Last week I was in Tanzania for this year’s Times charity appeal (of which more later in the month). I flew to Dar es Salaam, on the east coast and then drove ten hours inland, culminating at Idodi, a charming but desperately poor village on the border of the fabled Ruaha National Park, a vast area of savage and compelling beauty.

In Idodi there is no running water, no industry, no electricity. Light is obtained in the evenings using kerosene lamps. Food is provided by subsistence farming. Housing is of the stone and mud hut variety, with more than a dozen often living in only a couple of rooms. Clothing is a mix of old and new, with the Masai wearing elaborate and colourful wraps and carrying long staffs.

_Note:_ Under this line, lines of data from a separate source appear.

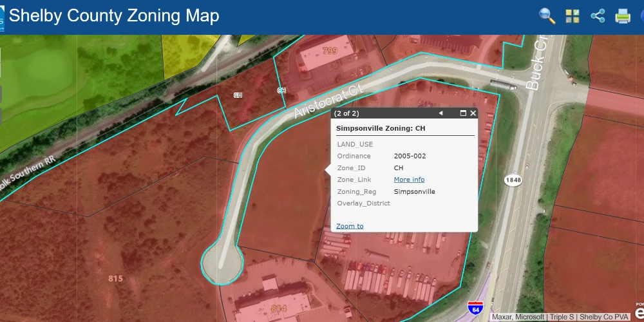Image resolution: width=644 pixels, height=322 pixels.
Task: Open the print tool
Action: point(622,17)
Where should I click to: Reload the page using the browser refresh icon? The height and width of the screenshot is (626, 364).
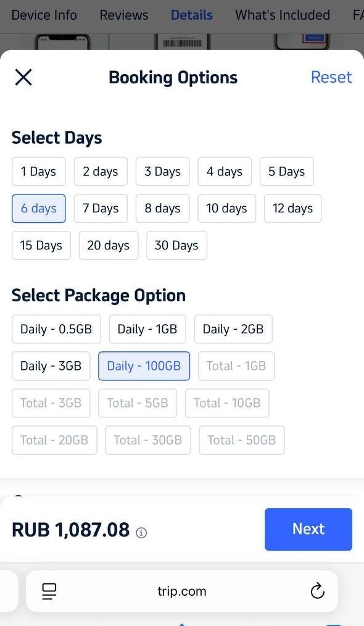coord(317,591)
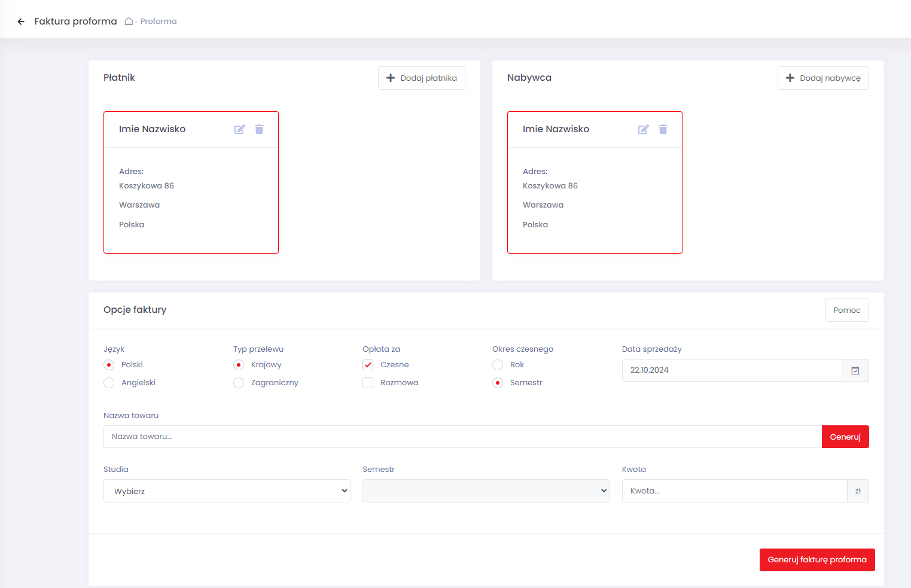
Task: Click the home icon in breadcrumb
Action: pyautogui.click(x=129, y=22)
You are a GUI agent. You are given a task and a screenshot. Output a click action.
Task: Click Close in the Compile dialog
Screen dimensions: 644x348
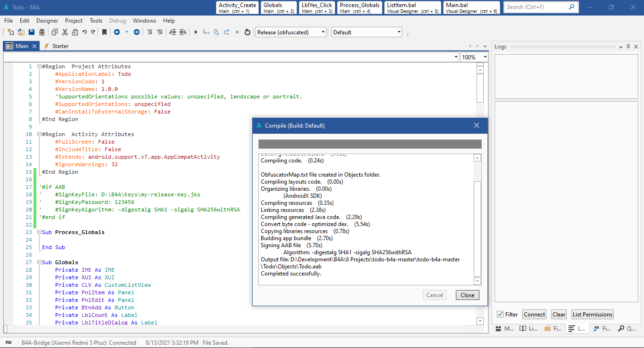tap(467, 295)
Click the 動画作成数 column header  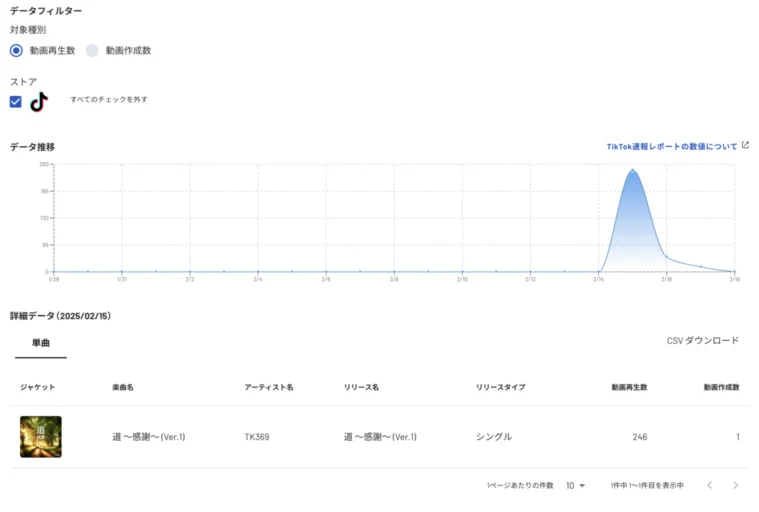(x=720, y=387)
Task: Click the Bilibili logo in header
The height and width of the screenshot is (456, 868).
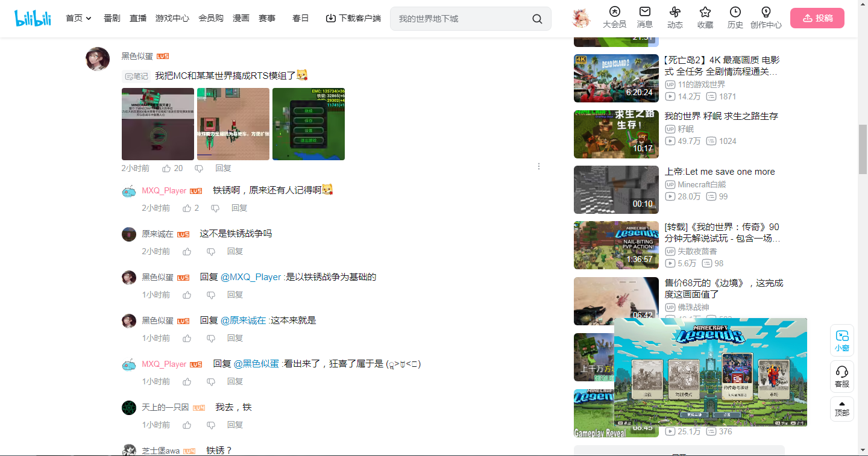Action: tap(33, 18)
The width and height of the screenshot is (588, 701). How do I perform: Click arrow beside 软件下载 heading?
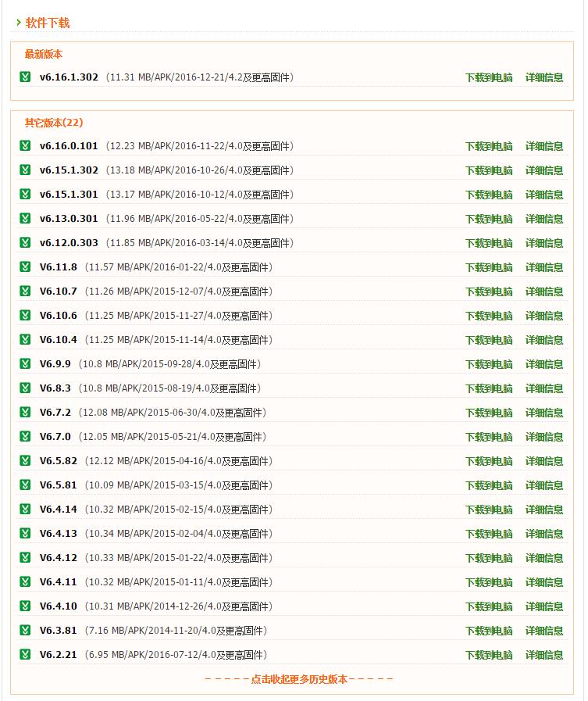pos(19,23)
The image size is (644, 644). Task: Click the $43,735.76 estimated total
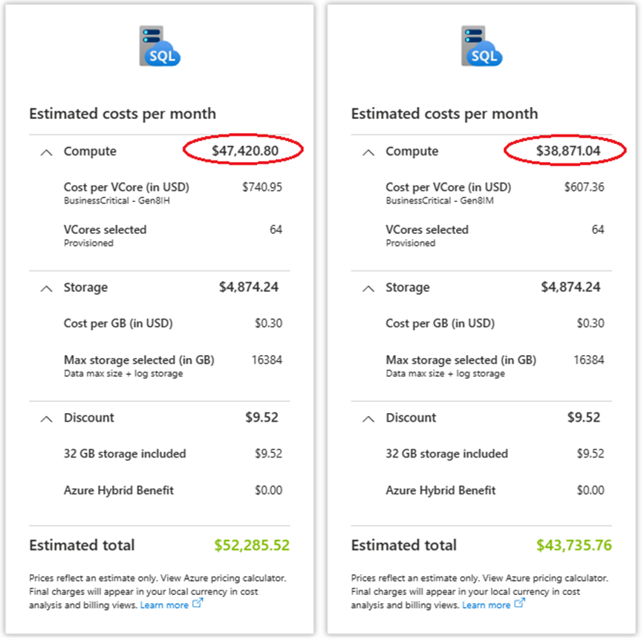click(573, 545)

In short, Idodi is a place not merely separated from the West in terms of geography, but in almost every other conceivable way. Arriving in the village was not merely to land on a different continent but to inhabit a different epoch. This is a different culture, a different climate, a different modus operandi, a different set of values and traditions. A place with different perspectives and wholly different challenges.

But there is — and this is the point of this preamble — one powerful and irrepressible aspect of familiarity. Football.

Many have written eloquently about the transcendentalism of what is sometimes called “the beautiful game”. About how one can travel to any corner of this diverse planet and find a shared devotion to the sport of kicking a bladder between sticks. Football has become the universal language, the lingua franca, the one common theme in a world divided in so many ways.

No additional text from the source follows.